This work is part of the DisCo project. It covers main themes of my licentiate thesis published June 16., 1995.
Tommi Mikkonen
Tampere University of Technology
BOX 553, SF-33101 Tampere, Finland
tjm@cs.tut.fi
The implementation of a formal specification is a complicated task. In case of DisCo, the task is even more complicated, since every DisCo specification is closed. In a closed specification, there can be outside observers, but no interactions between the system and the outside world. Thus, the specification is complete in sense that it contains everything that can affect its operation. The activity of the environment is modelled by using nondeterministic features.
However, no matter how sophisticated a specification is, it must be implemented before it can be used. An implementation of an interactive system is always an open one. It has a specific implementation environment and the environment can interact with the implementation. Thus, when implementing a specification, an environment must be presented to it.
The long-term goal of this work is to provide a generator that would implement DisCo specifications. This generator would use some kind of generic implementation environment, which could easily be modified. However, there are still unanswered issues in the implementation area.
The thesis is structured as follows.
An introduction to the formal methods and their use in general is presented in the first chapter. The motivation to use formal methods is discussed to show that they provide more trust on the systems under construction. The distinction between a closed and an open system is also presented in this chapter. Basicly, the difference is that a closed system has no interactions with the outside world but it is a complete description of its own universe. An open system is one that is in continuous interaction with its environment. When a closed specification is to be implemented, then it must be partitioned into a system part which is to be implemented and into an environment part which is the implementation environment.
In the second chapter I introduce the the temporal logic of actions (TLA) that will be the specification method used in the thesis. Some of the aspects, such as inference rules, are not presented, since the aim is to introduce the properties that are needed in the following chapters. DisCo specifications are based on TLA, and therefore, TLA is used in the following chapters instead of DisCo to achieve a more solid basis for implementation decisions.

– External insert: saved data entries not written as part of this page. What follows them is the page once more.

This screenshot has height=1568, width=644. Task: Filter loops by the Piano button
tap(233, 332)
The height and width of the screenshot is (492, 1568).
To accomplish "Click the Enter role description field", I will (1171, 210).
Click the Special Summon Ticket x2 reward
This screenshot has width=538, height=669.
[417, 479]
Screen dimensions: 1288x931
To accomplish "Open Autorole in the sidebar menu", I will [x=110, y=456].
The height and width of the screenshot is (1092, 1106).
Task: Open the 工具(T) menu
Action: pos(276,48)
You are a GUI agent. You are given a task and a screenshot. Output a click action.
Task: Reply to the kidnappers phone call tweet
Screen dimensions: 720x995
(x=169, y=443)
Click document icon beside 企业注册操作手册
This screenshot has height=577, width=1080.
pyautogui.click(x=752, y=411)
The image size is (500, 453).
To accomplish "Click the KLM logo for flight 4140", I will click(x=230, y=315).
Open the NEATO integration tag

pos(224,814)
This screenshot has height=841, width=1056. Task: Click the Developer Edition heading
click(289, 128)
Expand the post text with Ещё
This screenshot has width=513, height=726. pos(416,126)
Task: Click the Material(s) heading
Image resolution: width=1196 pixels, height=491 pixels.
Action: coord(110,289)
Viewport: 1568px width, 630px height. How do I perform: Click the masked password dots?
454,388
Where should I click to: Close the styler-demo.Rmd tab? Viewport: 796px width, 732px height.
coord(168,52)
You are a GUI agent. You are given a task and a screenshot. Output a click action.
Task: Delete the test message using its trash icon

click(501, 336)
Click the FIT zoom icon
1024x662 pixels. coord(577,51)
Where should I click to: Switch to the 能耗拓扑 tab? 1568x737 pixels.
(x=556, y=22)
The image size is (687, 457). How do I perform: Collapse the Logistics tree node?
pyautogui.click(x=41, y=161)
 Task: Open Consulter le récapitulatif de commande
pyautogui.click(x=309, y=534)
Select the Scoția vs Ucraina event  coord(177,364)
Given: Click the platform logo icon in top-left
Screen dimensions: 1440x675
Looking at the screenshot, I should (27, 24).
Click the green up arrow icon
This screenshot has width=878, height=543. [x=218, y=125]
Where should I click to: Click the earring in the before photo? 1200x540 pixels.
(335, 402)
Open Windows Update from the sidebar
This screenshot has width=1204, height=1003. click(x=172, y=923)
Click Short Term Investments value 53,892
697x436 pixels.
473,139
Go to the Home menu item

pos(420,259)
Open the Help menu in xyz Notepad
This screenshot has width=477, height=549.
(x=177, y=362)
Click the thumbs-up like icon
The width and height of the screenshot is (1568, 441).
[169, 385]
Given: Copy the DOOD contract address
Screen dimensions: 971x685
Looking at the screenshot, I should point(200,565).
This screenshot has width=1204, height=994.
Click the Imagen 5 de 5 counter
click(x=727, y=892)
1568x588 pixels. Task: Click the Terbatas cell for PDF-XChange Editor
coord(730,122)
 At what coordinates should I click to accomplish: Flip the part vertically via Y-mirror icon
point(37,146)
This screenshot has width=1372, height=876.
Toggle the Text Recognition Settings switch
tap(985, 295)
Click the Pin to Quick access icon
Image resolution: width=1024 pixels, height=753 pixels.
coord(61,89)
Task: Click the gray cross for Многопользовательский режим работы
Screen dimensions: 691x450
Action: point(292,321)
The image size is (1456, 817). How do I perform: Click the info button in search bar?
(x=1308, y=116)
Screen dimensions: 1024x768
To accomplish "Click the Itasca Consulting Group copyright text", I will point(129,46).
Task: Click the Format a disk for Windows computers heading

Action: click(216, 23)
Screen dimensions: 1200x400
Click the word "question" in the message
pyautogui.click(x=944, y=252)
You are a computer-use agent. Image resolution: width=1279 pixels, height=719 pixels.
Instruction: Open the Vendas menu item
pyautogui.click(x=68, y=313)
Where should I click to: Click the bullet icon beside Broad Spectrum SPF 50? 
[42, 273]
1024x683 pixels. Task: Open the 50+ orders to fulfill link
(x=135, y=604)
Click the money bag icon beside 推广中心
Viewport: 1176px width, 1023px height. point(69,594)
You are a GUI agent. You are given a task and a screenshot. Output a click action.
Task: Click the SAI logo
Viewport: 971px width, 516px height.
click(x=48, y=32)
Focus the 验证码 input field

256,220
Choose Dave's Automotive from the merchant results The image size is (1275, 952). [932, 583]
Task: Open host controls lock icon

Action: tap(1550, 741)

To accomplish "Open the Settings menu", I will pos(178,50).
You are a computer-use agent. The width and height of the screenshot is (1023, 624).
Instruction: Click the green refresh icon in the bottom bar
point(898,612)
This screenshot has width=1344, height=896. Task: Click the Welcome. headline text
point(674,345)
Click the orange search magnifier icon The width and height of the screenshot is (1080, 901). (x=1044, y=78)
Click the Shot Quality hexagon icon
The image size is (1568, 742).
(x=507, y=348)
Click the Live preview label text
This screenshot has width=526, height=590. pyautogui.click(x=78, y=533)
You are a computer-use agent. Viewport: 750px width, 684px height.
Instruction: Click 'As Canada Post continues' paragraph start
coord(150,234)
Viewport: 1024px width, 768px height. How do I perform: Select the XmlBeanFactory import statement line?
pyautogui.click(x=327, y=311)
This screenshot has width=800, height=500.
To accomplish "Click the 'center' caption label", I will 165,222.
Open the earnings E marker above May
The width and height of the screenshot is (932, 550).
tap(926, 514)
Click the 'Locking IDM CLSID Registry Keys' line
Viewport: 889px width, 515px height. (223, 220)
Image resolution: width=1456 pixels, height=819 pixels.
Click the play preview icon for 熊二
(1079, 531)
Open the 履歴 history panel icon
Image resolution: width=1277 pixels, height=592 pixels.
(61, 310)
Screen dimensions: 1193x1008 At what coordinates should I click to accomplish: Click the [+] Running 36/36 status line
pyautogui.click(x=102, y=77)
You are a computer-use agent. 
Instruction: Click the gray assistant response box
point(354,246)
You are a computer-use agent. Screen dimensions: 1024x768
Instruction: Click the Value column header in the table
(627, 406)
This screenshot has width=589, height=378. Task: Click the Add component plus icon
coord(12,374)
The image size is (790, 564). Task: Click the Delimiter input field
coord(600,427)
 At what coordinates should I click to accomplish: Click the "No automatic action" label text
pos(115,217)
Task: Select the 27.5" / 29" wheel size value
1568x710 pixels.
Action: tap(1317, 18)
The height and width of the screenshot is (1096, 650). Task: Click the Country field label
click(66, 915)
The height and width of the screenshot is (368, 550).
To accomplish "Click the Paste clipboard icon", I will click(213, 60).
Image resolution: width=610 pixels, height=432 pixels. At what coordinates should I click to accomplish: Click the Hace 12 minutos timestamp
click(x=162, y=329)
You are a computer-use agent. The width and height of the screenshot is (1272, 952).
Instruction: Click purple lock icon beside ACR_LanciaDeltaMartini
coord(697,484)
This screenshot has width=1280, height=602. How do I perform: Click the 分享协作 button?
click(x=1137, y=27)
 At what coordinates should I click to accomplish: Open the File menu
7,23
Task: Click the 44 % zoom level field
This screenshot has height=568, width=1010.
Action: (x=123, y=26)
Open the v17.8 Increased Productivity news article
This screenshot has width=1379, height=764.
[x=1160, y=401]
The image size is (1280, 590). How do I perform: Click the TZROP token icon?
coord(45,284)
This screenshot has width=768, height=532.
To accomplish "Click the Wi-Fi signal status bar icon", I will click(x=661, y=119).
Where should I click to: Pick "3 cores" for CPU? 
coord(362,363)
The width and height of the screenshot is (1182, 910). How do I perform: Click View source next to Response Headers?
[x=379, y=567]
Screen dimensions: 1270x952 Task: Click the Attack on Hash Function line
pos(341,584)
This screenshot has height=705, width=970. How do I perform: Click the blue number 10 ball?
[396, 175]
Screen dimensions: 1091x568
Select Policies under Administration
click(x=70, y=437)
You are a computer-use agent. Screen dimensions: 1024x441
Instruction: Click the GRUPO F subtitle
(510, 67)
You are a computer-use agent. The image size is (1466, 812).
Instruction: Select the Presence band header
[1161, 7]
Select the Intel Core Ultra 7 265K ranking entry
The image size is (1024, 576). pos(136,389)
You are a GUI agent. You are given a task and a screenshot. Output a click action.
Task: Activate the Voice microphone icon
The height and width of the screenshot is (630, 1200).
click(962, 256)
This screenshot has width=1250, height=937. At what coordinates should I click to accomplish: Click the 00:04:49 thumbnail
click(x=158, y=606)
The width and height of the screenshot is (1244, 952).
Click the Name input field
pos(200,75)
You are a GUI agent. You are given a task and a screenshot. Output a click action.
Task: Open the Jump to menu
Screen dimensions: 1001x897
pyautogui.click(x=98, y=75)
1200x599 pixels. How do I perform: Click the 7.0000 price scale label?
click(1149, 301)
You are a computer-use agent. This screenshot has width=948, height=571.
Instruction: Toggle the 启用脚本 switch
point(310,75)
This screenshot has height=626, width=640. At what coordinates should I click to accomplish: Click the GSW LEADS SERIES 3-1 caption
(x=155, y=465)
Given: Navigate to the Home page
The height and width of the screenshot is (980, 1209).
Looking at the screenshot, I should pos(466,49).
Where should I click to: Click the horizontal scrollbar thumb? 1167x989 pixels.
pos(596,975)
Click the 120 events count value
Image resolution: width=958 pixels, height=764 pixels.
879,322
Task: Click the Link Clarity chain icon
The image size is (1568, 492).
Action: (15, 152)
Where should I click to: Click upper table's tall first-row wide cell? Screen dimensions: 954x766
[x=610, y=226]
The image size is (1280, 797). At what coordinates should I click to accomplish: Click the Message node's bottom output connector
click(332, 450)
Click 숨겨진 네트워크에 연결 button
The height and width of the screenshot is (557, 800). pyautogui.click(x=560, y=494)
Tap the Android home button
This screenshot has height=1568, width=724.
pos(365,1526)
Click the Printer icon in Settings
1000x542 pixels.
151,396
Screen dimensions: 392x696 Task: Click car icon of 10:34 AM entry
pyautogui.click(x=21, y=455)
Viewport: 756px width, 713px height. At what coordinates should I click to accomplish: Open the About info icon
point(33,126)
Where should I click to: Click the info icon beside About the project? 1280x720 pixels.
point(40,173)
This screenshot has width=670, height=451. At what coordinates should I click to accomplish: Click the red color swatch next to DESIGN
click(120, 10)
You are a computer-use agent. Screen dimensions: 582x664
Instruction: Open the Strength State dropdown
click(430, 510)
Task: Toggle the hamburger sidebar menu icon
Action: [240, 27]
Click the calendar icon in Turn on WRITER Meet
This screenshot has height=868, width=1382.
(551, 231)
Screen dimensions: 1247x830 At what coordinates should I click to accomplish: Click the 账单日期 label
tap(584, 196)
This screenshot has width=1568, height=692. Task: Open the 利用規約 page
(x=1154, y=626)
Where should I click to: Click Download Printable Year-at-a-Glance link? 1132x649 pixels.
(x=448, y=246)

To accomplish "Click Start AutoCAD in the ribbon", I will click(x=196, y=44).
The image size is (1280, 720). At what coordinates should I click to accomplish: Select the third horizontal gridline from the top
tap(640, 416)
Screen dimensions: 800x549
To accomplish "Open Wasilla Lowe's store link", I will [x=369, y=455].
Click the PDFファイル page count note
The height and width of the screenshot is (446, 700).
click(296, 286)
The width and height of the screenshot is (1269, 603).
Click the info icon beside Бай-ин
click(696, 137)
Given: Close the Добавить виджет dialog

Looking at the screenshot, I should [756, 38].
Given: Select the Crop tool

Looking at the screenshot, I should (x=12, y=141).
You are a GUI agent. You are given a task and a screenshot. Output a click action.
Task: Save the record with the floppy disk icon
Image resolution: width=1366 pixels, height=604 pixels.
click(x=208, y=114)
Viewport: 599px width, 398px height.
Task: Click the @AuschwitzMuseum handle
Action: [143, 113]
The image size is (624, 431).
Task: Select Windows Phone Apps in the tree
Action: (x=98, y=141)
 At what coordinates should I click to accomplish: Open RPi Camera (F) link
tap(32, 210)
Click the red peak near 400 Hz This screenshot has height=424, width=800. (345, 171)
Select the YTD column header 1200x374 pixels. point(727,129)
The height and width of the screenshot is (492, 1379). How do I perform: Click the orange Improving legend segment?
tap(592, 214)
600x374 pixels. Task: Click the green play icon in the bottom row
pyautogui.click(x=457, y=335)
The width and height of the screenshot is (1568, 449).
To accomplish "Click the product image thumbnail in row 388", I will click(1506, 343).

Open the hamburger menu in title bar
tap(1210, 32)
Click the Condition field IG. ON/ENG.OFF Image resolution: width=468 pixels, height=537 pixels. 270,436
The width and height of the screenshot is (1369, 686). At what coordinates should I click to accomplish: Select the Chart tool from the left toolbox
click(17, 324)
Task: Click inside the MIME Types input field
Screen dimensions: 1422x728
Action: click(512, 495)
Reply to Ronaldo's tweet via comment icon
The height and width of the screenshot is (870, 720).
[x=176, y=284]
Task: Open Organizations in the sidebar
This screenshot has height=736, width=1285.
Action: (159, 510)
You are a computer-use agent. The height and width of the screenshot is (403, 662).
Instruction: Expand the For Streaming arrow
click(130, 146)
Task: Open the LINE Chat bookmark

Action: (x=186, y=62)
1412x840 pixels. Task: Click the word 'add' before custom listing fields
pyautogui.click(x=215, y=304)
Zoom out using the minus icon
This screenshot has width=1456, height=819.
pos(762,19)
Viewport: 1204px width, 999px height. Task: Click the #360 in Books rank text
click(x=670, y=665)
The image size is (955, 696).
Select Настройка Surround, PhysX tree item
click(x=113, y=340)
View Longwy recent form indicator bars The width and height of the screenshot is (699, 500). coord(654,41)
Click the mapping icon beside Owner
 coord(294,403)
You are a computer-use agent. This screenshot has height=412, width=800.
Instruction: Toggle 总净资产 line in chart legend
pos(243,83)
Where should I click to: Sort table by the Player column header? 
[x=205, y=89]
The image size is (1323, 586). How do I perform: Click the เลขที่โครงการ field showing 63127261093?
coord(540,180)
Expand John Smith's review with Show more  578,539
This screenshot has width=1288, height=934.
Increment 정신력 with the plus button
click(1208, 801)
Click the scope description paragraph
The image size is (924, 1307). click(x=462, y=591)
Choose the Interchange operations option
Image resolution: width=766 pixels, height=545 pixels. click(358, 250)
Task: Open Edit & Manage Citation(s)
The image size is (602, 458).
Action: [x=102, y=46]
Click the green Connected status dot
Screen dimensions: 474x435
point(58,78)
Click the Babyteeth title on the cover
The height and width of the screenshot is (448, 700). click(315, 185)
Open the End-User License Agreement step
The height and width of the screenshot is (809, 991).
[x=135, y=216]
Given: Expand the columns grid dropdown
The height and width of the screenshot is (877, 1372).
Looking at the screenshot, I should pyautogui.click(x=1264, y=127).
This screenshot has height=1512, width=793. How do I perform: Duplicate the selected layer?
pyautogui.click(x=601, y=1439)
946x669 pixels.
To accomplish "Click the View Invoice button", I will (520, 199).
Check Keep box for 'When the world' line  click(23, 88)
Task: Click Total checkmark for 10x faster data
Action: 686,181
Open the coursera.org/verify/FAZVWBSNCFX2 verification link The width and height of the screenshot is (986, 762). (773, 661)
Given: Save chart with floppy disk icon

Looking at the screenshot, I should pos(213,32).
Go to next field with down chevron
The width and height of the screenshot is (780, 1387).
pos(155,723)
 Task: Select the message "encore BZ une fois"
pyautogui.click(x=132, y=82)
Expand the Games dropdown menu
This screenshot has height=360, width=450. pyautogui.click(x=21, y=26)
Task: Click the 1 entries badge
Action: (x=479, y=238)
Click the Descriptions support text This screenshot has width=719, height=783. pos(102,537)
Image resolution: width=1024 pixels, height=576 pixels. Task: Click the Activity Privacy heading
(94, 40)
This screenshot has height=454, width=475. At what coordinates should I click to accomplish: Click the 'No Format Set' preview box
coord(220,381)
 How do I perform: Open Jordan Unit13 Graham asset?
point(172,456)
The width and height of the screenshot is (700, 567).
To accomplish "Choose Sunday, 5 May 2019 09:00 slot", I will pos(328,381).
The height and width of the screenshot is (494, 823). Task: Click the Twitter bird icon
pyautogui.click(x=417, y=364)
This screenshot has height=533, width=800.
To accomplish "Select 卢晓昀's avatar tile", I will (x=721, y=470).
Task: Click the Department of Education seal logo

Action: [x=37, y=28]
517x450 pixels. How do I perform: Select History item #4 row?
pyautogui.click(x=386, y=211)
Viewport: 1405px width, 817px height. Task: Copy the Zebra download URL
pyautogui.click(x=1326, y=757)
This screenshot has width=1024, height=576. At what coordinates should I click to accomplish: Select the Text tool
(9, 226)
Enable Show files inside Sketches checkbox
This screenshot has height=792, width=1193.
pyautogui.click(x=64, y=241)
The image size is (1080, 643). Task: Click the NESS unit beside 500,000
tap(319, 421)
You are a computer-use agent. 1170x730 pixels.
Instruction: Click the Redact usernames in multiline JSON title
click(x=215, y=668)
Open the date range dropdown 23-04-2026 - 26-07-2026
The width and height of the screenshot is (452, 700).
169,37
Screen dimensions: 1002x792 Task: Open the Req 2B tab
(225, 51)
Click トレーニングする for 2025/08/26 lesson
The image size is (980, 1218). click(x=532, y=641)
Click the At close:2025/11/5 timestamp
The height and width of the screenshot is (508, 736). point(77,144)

The third chapter will present how partitioning of specifications should be done in order to split the specification into implementation and its environment. The chapter lists requirements for implementation in terms of the logic. Also,I introduce a way by which the environment can interact with an implementation. The approach is based on TLA specification and uses the features of C language in the implementation.
Sometimes the granularity of the specification may be wrong when implementation phase should start. In the fourth chapter, I present a way to break the atomicity proposed to the actions of the specification. A set of requirements is presented for correct implementation.
The underlying model of specification in my thesis is DisCo. Therefore, the fifth chapter discusses the above solutions from the viewpoint of DisCo method. Although DisCo is formalized in terms of TLA, it is not that clear that the above refinements can be applied to DisCo because of restrictions when refining DisCo specifications.
Some comments and remarks are presented in the last chapter.